Sources for Disunion Article, “Saving the Nation from Financial Disaster”

By Marc Egnal

 

This essay is based both on secondary works and primary sources. Those interested in the background of the financial legislation of early 1862, should consult:

 

Much of this essay reflects new primary research, chiefly in the  Congressional Globe, the official record of debates in the Senate and House of Representatives.   It’s available on line at http://memory.loc.gov/ammem/amlaw/lwcg.html.

 

Here are the citations for the five quotations in the essay.

 

Elbridge Spaulding made clear that the next step–heavy taxation–must soon follow the emission of Treasury notes. “Direct taxation, excises, and internal duties are new features within the United States,” he remarked. “They will be heavy burdens on the people, but essential to sustain the circulation of demand Treasury notes.  The tax-gatherer will be an unwelcome visitor to most people, but his face must soon be familiar.”

Elbridge Spaulding, Jan. 28, 1862, Congressional Globe, 37th Congress, 2nd Session, 524.

 

Sherman explained how the new currency would benefit the nation, as well as allowing the government to pay its debts. “When you issue these $150,000,000 of currency,” he stated, “it will permeate all over this country; it will be the blood of the whole system . . . It will enable men to carry on their business and make their exchanges all over the country.”

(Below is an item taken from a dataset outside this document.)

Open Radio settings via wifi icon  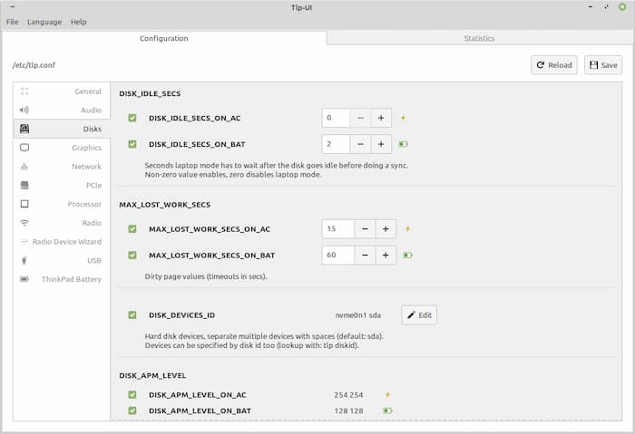pos(24,223)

John Sherman, Feb. 13, 1862, Congressional Globe, 37th Congress, 2nd Session, 791.

 

It will “subjugate the States and the people perpetually to the Federal Government,” one Ohio Democrat pronounced.

Clement Vallandigham, Feb. 3, 1862, Congressional Globe, Appendix, 37th Congress, 2nd Session, 45.

 

They predicted it would “ruin the business prosperity of the country.”

William Sheffield, Feb. 4, 1862, Congressional Globe, 37th Congress, 2nd Session, 641.

 

 “A doleful sound came up from the caverns of bullion brokers, and from the saloons of the associated banks,” reported Thaddeus Stevens. “Their cashiers and agents were soon on the ground, and persuaded the Senate, with but little deliberation, to mangle and destroy what it had cost the House months to digest, consider and pass  . . . It makes two classes of money – one for the banks and brokers and another for the people.”

Thaddeus Stevens, Feb. 20, 1862, Congressional Globe, 37th Congress, 2nd Session, 900.